▸ **Selected extract**:
Question

Count Gene Copy Numbers In Whole Genome Sequence

3

Entering edit mode

12.2 years ago

Zewei ▴ 30

Hi, All

I'm trying to count the copy number of rDNA in the genome of G. trabeum sequenced by JGI (http://genome.jgi.doe.gov/Glotr11/Glotr11.home.html). But I have no idea how to start.

They have data available for download, but I cannot open them with Chromas Pro. Is there any program that I can use?

Thanks.

copynumber • 5.6k views

ADD COMMENT • link updated 12.2 years ago by Gustavo ▴ 530 • written 12.2 years ago by Zewei ▴ 30

score 3 · Answer 1 · 2012-02-18

You start by downloading some of the data, examining the file contents (just a plain text editor will do) and figuring out if any of the files contain what you require (rDNA genes).

In this case, I would start with the "filtered models". You can eliminate the files with proteins and CDS, since they are protein-related. You can probably also eliminate the transcripts file, since the naming suggests it contains just nucleotide sequences for the protein-coding genes.

I've looked at the file Glotr1_1_GeneCatalog_genes_20100928.gff and again I see only CDS and exons, so that looks like protein-coding genes too.

So I conclude that the sequences are not yet annotated with rDNA genes. In which case, you would have to download the assembly scaffolds file and search for them yourself, e.g. by creating a BLAST database from the file and querying with rDNA sequences. Or you could use the JGI BLAST page.

score 2 · Answer 2 · 2012-02-18

One way to explore this is to grab relevant segments of sequence from GenBank, e.g. the partial 28S subunit:

--> http://www.ncbi.nlm.nih.gov/nuccore/166361628?report=fasta

Copy that sequence and run a blast search:

--> http://genome.jgi.doe.gov/pages/blast.jsf?db=Glotr1_1

Within a few seconds you should get the result of this search. Even though the query is rather short (slightly over 1 kb), the result shows matches to three different contigs spanning the query (contigs 19158, 19242 and 19727) plus a bunch of much shorter and less significant matches.

Based on this very preliminary exploration, one could simplistically conclude there is evidence for just one copy of the rDNA sequence in this genome draft. On the other hand, if there are several nearly identical copies, they would probably be "over collapsed" in the unfinished draft, particularly if it is so fragmented in this locus.

At this point, it looks like the next step would be to try to figure out how much coverage there is for this locus relative to the unique regions of this genome. This would probably give the best hint to estimate the copy number.

▸ **Given records**:
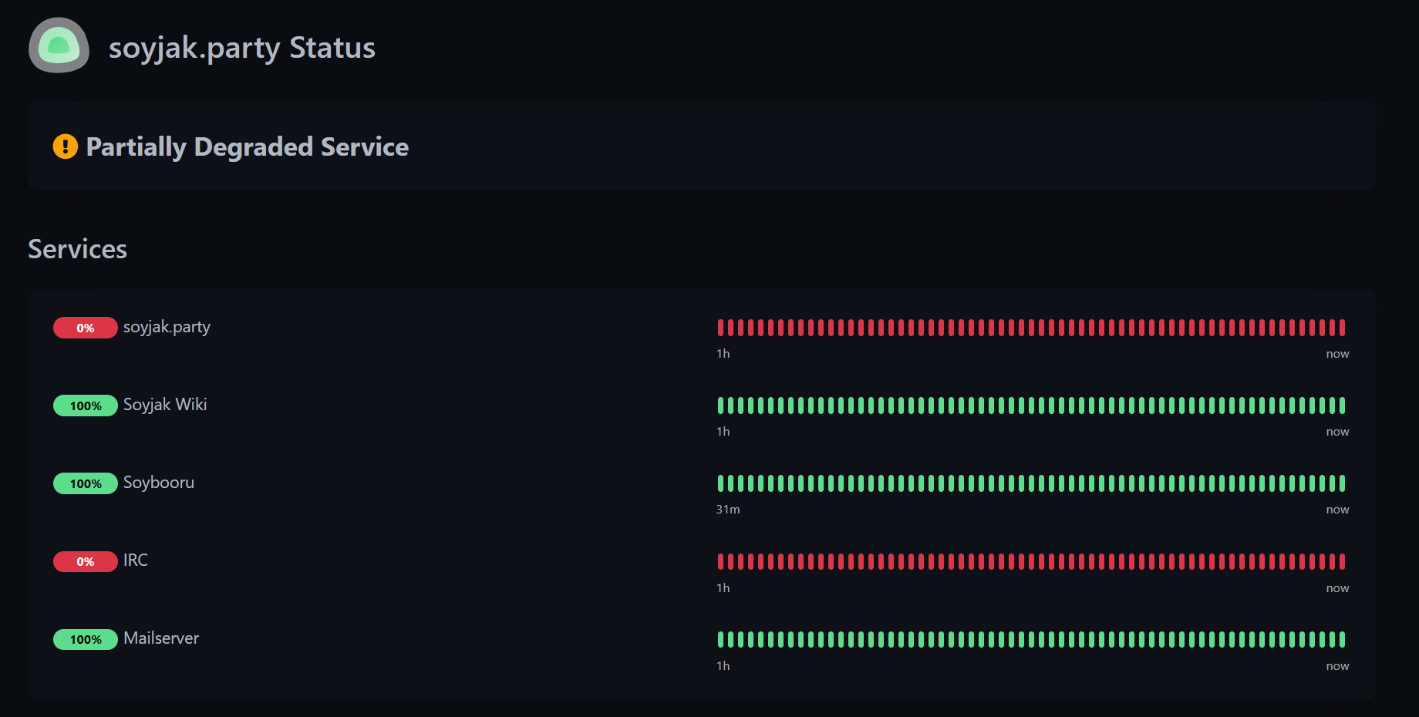This screenshot has width=1419, height=717.
Task: Click the Mailserver 100% uptime badge
Action: pyautogui.click(x=86, y=639)
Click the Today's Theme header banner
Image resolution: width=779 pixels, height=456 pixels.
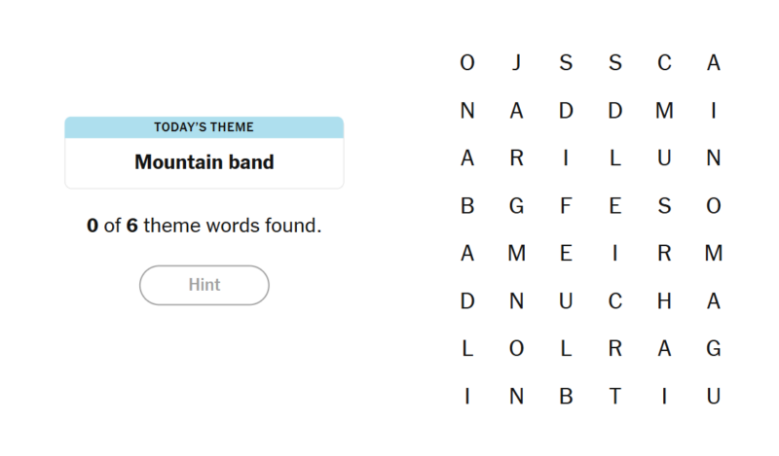tap(204, 127)
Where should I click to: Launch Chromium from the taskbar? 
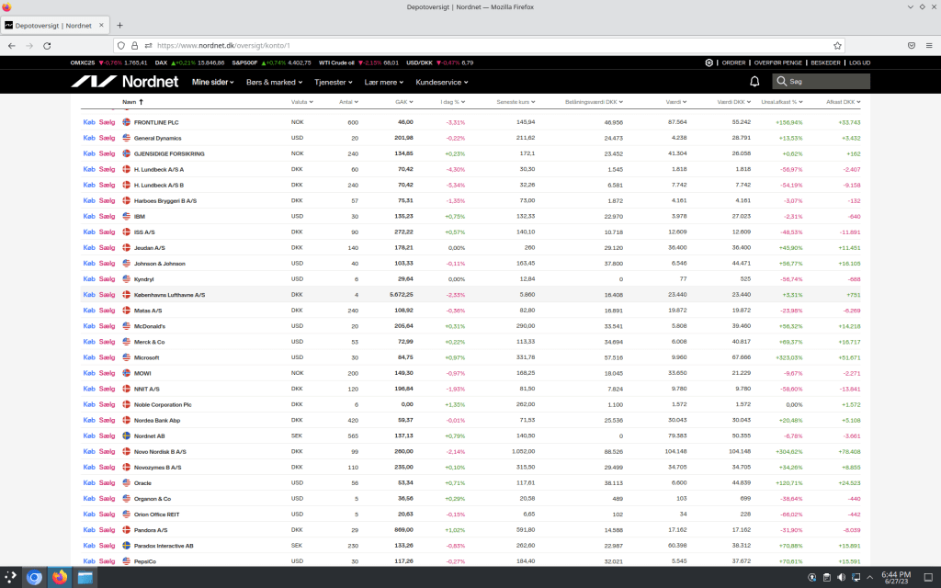click(x=35, y=578)

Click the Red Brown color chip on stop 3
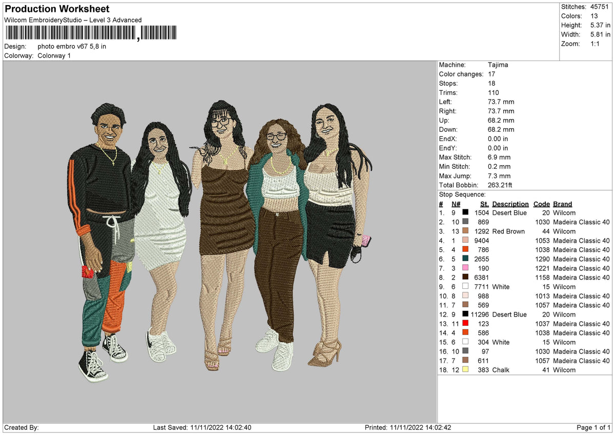pos(466,231)
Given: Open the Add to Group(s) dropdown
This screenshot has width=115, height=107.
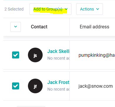Looking at the screenshot, I should (50, 9).
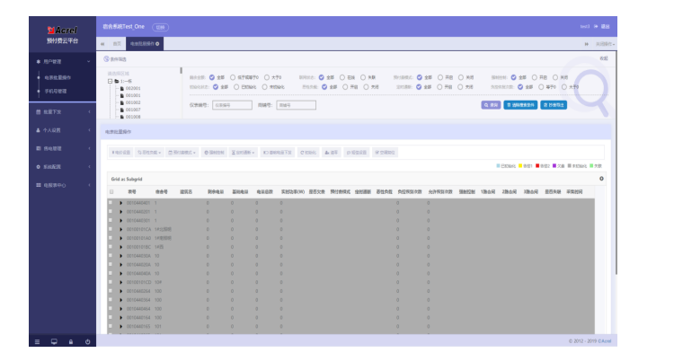Click the lock icon in sidebar footer
674x353 pixels.
[x=71, y=342]
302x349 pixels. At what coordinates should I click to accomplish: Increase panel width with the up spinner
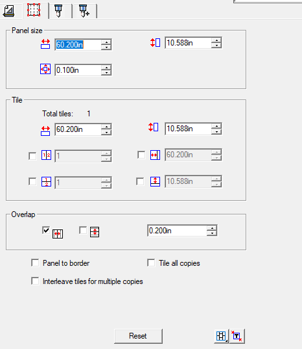(106, 42)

▸ **Required work**:
**a)** In the rDNA copy number thread, reproduce everything from "In this case, I" down to "the protein-coding genes.".
**b)** Answer these questions about the rDNA copy number thread, one per line:
(i) With which program could the person asking not open the downloaded data?
(ii) Which file did the first answer examine and find to contain only CDS and exons?
(iii) Which three contigs did the blast search match across the query?

▸ **Responses to the tasks**:
**a)**
In this case, I would start with the "filtered models". You can eliminate the files with proteins and CDS, since they are protein-related. You can probably also eliminate the transcripts file, since the naming suggests it contains just nucleotide sequences for the protein-coding genes.

**b)**
(i) Chromas Pro
(ii) Glotr1_1_GeneCatalog_genes_20100928.gff
(iii) Contigs 19158, 19242 and 19727